I would like to see more Field Shooters come out to NORVA. Any suggestions on how we can attract would be appreciated. We have rebuilt the field range and are working hard at making the club friendly to both 3D and field shooters. Our shoot turnouts have been fantastic, over 40 in attendance at each shoot this year. Unfortunately, we only have but a handful of field shooters. 

Victor


----------



## Brown Hornet (Aug 8, 2002)

Honestly.....you have to create more field shooters in this area. A lot of those guys that show up to shoot 3D will shoot field if you introduce them to the game instead of 3D. 

I have been shooting field with a guy during the week that hunts and shoots 3D from time to time....he had never seen a field target before he met me.
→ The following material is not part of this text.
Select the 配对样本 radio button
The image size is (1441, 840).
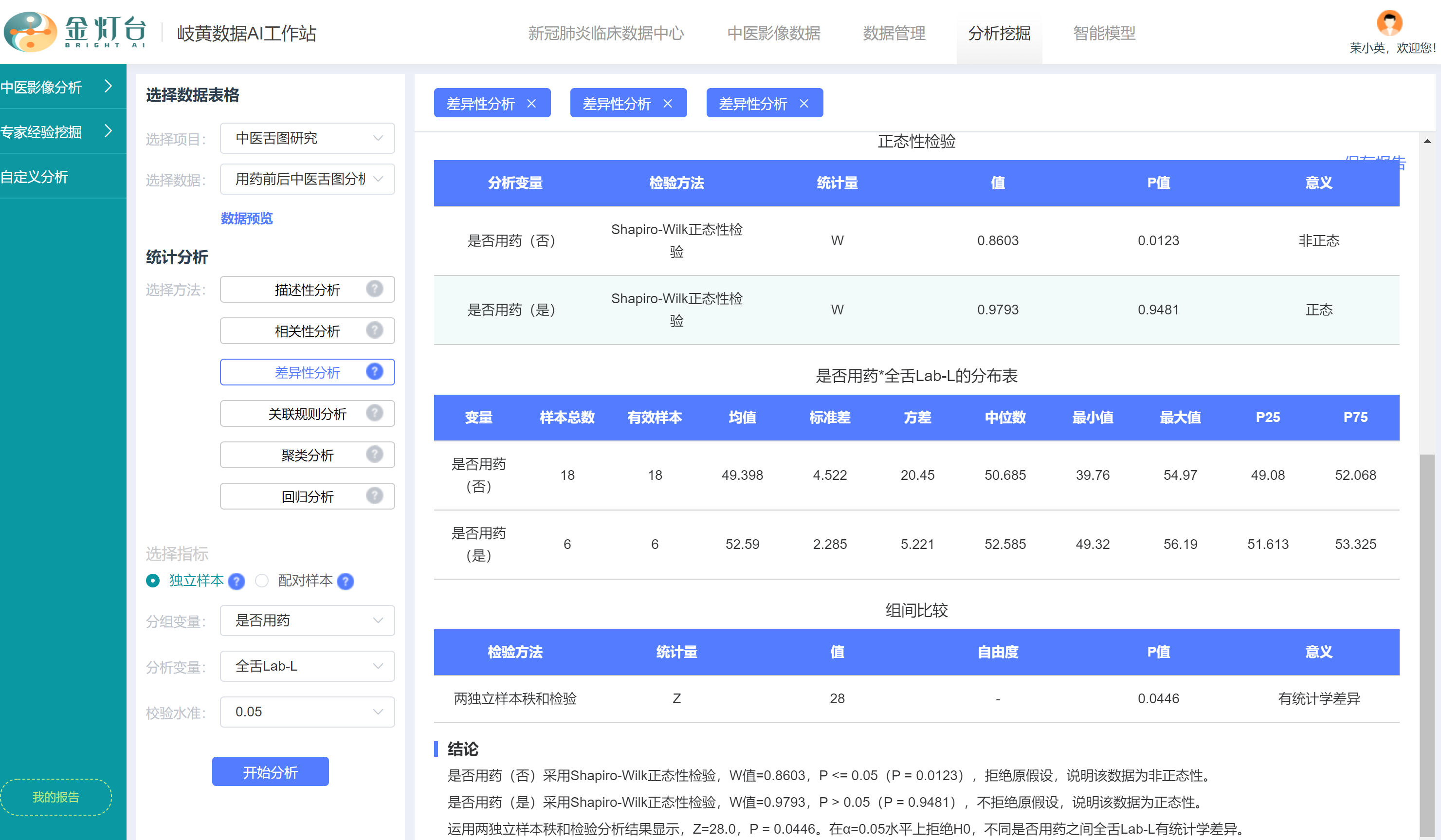pos(262,581)
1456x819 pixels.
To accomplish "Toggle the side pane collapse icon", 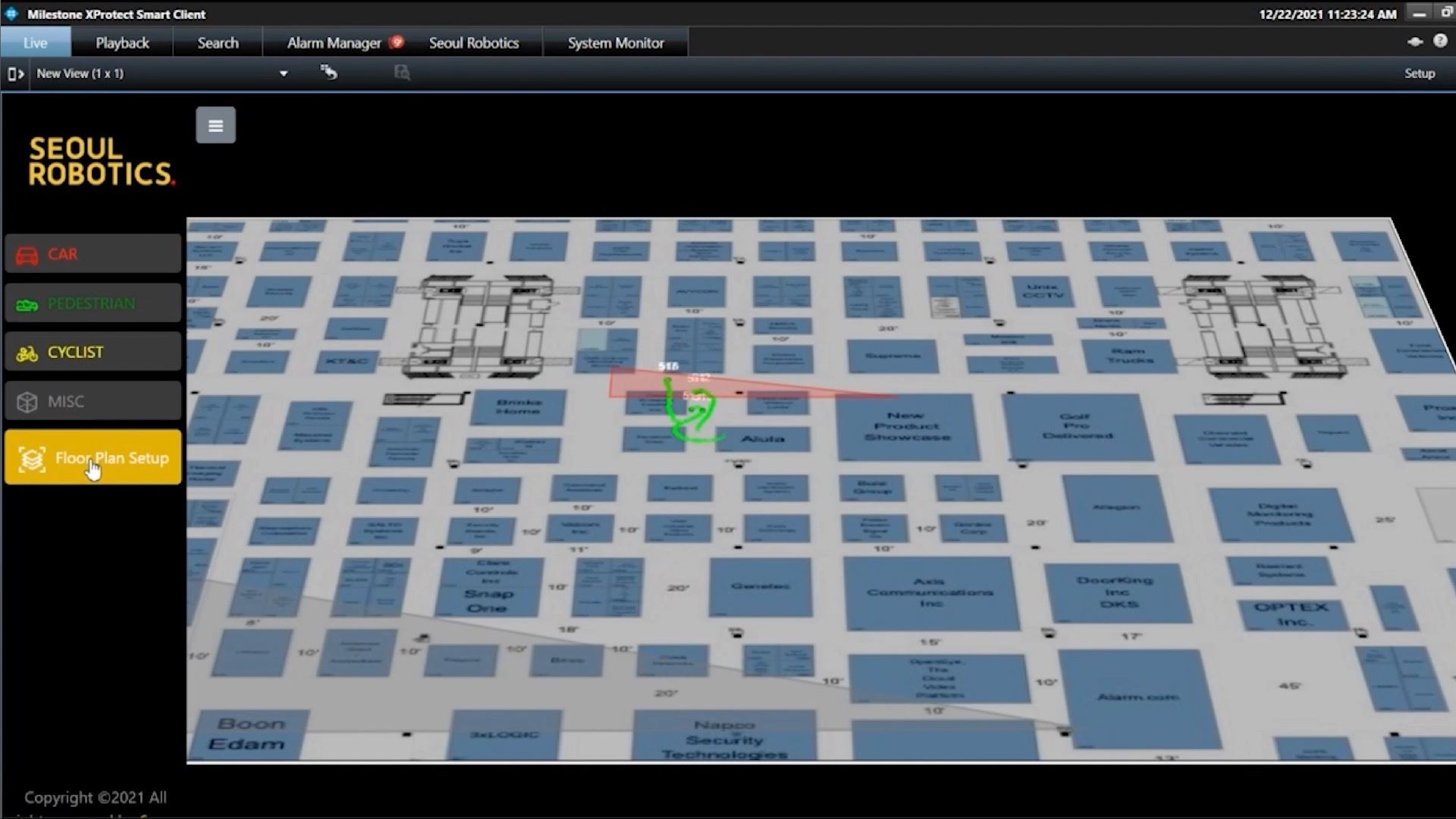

He has now shot 4 halfs and 2 full rounds with me in the past month and half. He loves it....another guy had never shot a field round until he met me.... I've also shot with a couple guys that have shot on a field range but didn't know how to play the game....they do now. 

The shooters are there....you just have to get them on the course. Most times when you give them a choice of 3D or field they are going to choose 3D because that's what they know. 


Sent from my iPhone using Tapatalk


----------



## NoVaArcher (Feb 19, 2008)

Thanks for the input. We are trying to get people to shoot more field. Going to offer a seminar at an upcoming meeting to teach the basic rules. For many, they can't see shooting that many arrows. 3D is easier in that respect. Perhaps an idea would be to host a field only shoot. The downside could be a lack of shooters.


----------



## mag41vance (Mar 13, 2008)

NoVaArcher said:


> Thanks for the input. We are trying to get people to shoot more field. Going to offer a seminar at an upcoming meeting to teach the basic rules. For many, they can't see shooting that many arrows. 3D is easier in that respect. Perhaps an idea would be to host a field only shoot. The downside could be a lack of shooters.


Many clubs have an annual competition which includes 2 to 3 different disciplines. Calling it a Tough man or iron man shoot. Have a 5 spot 300 round(or 30 shot vegas) , 20 3D targets, and a field half. Give nice trophy's (sponge bob killers love BIG trophy's) 
That will introduce the archers to the various styles of shooting. That's how I got hooked on Field.


----------



## NoVaArcher (Feb 19, 2008)

That is a great idea. Thanks.

Victor


----------



## Brown Hornet (Aug 8, 2002)

It takes the same amount of time to shoot it....it sounds like a lot of arrows but your not rushing around shooting 112+ arrows in an hour. 


Sent from my iPhone using Tapatalk


----------